START Text passage
Maybe we were all just as fragile as the sticker we stood behind. This sticker with only three words. But three chosen words could bring us together, couldn’t they? Hadn’t they brought us together so many times? So we wrote three new ones at the moment of the Charlie Hebdo shooting in Paris — Je suis Charlie (I am Charlie). And we marched. We gathered. Together.

Lifted by the scents of the boulangeries, we asked for the same — something new, something fresh. We weren’t just journalists and jokers. Not only French, but humans — humans all over the world. People standing up for the rights to be free, and to be safe in that freedom. Safe to laugh, to create and to grow and to love. So we shuffled from foot to foot, knowing there is never really “safety” in love or creation. Knowing that there’s risk in both. But we lifted signs above our heads and out of our hearts, believing still, the risk was never, is never, meant to be our lives. We had to be secure in the living. Standing next to the ones we loved, and the ones perhaps we’d love to know, we said we were one. We said we were together. We said we were “Charlie.”

I can’t tell you which tragedy happened next. One blurred into the next. And we changed our pictures on Facebook from one flag to another. Vowed our support on Instagram. Shouted our discontent. And changed our banners the following week, and sometimes daily. And it was never enough, and too much for others. So we went back to our smiling selfies, and soon stopped changing our banners altogether.
END Text passage
*Exercise requirements*
Copy the passage above about standing together after the Charlie Hebdo shooting in full, word for word.
START Supplied information
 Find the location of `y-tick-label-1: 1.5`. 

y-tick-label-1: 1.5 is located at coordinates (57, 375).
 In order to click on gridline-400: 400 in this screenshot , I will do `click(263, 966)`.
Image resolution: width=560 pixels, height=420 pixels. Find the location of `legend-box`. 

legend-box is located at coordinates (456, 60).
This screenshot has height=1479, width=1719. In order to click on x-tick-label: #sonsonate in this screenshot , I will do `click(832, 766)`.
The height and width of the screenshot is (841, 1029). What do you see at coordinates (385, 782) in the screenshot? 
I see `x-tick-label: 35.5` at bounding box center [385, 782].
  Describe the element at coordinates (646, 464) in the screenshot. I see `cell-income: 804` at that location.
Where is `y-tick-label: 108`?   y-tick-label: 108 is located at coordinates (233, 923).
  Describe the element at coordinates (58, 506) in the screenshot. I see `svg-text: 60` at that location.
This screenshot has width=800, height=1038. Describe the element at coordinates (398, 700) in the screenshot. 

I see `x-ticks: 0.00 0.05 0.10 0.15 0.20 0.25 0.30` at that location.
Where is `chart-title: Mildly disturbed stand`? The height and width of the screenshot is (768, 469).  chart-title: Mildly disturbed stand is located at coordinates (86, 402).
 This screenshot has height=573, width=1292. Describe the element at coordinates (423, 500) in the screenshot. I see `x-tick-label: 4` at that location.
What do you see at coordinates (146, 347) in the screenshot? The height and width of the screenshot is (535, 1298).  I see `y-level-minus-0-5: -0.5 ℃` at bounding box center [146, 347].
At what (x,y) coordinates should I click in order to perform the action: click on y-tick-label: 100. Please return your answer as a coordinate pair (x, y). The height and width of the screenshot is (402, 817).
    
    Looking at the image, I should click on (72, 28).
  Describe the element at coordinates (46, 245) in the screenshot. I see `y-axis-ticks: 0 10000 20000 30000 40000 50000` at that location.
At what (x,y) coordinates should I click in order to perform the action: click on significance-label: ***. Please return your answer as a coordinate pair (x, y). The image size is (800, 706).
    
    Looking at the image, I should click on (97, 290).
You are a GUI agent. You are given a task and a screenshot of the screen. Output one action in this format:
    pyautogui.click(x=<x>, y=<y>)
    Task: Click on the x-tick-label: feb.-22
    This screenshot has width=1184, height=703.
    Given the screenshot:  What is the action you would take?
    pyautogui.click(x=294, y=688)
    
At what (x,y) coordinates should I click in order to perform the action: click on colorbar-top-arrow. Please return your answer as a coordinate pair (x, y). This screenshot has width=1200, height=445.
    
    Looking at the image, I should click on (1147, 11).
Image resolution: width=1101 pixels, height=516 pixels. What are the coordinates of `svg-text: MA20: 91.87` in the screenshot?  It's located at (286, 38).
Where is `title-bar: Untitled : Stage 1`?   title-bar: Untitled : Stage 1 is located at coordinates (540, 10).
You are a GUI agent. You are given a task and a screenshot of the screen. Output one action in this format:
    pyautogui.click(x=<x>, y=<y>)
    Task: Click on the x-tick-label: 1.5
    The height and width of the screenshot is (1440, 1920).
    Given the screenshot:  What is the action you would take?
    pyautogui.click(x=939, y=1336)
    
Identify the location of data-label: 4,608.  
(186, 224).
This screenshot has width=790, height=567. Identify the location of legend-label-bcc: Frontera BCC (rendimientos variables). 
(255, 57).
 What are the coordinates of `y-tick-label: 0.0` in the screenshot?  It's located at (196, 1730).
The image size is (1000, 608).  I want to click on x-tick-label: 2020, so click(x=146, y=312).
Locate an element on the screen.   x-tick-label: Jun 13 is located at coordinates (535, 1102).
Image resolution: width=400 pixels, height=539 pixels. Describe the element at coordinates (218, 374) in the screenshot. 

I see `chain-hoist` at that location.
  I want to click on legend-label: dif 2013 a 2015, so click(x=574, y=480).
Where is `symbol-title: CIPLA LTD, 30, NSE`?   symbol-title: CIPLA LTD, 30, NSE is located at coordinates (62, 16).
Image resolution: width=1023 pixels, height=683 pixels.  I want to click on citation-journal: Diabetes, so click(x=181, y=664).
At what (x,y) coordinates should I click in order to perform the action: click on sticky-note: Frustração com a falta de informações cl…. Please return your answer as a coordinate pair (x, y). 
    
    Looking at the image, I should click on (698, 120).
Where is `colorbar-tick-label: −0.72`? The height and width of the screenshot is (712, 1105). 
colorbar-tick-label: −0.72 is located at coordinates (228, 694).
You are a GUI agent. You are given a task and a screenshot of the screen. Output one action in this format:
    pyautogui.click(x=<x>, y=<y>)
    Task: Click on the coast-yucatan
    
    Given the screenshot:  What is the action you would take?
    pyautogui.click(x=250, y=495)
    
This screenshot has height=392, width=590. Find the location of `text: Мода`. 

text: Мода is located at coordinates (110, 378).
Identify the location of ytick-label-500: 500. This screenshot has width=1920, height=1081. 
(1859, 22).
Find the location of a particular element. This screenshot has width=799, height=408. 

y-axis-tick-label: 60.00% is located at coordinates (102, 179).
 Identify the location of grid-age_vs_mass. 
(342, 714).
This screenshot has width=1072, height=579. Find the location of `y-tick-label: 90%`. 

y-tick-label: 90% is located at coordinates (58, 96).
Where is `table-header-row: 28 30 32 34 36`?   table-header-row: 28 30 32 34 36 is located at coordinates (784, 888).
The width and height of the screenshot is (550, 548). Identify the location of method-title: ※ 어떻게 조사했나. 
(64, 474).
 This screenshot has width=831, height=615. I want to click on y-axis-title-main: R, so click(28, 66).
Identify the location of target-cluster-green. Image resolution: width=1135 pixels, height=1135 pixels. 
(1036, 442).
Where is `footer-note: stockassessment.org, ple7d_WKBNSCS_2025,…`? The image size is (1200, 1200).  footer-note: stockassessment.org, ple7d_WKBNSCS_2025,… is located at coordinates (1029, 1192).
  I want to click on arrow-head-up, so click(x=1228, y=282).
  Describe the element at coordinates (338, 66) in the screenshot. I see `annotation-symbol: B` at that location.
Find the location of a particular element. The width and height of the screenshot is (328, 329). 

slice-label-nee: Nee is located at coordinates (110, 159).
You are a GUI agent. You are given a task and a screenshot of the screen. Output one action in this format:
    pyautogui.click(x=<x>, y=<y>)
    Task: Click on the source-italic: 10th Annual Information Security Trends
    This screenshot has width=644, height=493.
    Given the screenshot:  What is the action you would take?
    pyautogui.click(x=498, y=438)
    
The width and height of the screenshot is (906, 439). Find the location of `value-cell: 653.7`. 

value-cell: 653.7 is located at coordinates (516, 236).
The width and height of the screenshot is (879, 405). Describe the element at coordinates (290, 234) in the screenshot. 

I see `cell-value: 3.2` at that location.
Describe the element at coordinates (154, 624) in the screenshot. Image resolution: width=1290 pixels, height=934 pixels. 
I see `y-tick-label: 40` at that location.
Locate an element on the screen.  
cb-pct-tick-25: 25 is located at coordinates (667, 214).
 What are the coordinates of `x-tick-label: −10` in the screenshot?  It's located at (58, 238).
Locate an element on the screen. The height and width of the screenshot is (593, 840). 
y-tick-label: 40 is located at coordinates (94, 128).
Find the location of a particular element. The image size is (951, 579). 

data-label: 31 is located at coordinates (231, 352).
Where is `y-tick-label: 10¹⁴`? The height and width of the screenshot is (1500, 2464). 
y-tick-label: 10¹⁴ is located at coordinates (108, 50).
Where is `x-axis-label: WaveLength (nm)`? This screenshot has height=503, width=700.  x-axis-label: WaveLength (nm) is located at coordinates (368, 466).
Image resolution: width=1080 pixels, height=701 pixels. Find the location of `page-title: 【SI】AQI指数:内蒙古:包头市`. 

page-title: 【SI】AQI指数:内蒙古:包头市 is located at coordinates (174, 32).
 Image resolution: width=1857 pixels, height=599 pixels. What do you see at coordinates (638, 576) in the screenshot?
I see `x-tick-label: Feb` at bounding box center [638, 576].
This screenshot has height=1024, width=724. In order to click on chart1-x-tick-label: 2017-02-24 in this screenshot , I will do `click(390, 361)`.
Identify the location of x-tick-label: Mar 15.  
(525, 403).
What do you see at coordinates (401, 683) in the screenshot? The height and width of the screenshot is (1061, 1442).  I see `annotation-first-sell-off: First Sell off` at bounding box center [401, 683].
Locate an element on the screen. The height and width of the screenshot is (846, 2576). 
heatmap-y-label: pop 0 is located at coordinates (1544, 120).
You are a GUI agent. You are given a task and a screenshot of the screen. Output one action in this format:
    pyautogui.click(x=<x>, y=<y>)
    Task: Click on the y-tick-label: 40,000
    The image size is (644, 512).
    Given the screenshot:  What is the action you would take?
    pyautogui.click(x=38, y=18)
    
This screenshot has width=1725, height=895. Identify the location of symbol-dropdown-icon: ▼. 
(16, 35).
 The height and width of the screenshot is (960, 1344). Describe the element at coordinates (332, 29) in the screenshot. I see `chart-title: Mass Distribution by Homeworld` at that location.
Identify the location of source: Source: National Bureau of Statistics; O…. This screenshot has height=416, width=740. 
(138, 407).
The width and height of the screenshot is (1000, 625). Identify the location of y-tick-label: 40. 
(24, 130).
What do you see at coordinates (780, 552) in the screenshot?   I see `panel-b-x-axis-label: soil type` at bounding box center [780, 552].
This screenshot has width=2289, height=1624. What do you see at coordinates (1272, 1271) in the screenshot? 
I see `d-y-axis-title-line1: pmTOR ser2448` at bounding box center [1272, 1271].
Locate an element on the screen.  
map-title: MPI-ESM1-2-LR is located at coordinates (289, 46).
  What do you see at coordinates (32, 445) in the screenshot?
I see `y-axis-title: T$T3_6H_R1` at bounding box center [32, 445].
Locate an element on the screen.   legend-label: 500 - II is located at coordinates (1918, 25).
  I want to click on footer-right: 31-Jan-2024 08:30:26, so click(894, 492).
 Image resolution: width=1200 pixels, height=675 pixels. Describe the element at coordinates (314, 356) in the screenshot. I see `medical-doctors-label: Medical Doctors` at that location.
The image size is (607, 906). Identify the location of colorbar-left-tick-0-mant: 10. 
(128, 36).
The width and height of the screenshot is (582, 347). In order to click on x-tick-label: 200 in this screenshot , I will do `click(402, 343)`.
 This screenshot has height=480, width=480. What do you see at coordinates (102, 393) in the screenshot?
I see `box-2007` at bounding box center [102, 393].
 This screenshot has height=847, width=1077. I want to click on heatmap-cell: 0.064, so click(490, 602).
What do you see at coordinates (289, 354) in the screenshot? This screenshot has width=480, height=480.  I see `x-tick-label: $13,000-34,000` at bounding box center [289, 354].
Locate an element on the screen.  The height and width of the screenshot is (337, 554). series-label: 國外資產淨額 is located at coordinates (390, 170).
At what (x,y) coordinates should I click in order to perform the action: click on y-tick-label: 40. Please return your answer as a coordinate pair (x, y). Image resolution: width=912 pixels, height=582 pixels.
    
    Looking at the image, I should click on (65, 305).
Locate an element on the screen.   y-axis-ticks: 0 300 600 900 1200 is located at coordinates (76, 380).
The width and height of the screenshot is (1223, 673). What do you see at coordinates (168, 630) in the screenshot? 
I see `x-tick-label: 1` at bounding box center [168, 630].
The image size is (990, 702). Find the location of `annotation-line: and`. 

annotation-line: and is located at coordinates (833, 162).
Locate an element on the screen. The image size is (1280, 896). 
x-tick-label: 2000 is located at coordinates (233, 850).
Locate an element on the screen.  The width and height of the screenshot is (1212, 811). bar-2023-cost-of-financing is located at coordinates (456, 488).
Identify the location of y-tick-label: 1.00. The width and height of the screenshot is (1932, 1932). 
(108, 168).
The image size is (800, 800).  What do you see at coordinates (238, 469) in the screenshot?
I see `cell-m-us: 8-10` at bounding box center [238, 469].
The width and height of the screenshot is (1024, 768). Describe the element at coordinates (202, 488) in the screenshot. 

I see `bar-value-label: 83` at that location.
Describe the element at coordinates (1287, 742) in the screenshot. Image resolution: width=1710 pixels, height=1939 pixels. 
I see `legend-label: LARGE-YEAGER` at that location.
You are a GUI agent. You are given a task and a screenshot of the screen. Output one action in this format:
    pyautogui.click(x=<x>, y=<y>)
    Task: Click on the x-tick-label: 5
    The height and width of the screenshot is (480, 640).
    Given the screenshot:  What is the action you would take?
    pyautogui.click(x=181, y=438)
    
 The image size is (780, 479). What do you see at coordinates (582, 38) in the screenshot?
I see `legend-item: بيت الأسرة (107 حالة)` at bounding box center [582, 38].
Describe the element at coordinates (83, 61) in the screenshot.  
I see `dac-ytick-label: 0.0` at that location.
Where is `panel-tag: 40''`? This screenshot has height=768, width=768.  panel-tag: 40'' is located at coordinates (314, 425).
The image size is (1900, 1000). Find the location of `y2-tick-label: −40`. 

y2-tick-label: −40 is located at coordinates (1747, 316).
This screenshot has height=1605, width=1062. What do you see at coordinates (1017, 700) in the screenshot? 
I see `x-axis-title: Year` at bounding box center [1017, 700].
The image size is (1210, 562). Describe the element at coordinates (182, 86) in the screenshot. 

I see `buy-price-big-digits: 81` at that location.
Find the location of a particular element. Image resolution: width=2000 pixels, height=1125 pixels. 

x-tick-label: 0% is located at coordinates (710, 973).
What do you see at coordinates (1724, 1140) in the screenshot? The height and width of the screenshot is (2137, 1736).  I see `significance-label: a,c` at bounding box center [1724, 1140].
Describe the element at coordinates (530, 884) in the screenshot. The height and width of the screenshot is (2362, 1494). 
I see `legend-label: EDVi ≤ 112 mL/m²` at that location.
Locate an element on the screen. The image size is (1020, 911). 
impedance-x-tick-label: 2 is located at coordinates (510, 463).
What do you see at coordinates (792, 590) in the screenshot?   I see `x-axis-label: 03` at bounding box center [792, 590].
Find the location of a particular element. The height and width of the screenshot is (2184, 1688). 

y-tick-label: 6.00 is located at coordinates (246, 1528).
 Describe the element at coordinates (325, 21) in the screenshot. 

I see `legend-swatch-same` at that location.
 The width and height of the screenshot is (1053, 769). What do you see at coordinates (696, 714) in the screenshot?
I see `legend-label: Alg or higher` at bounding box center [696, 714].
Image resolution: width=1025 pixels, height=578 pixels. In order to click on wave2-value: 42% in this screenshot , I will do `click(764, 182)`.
END Supplied information
*Expected output*
Maybe we were all just as fragile as the sticker we stood behind. This sticker with only three words. But three chosen words could bring us together, couldn’t they? Hadn’t they brought us together so many times? So we wrote three new ones at the moment of the Charlie Hebdo shooting in Paris — Je suis Charlie (I am Charlie). And we marched. We gathered. Together.

Lifted by the scents of the boulangeries, we asked for the same — something new, something fresh. We weren’t just journalists and jokers. Not only French, but humans — humans all over the world. People standing up for the rights to be free, and to be safe in that freedom. Safe to laugh, to create and to grow and to love. So we shuffled from foot to foot, knowing there is never really “safety” in love or creation. Knowing that there’s risk in both. But we lifted signs above our heads and out of our hearts, believing still, the risk was never, is never, meant to be our lives. We had to be secure in the living. Standing next to the ones we loved, and the ones perhaps we’d love to know, we said we were one. We said we were together. We said we were “Charlie.”

I can’t tell you which tragedy happened next. One blurred into the next. And we changed our pictures on Facebook from one flag to another. Vowed our support on Instagram. Shouted our discontent. And changed our banners the following week, and sometimes daily. And it was never enough, and too much for others. So we went back to our smiling selfies, and soon stopped changing our banners altogether.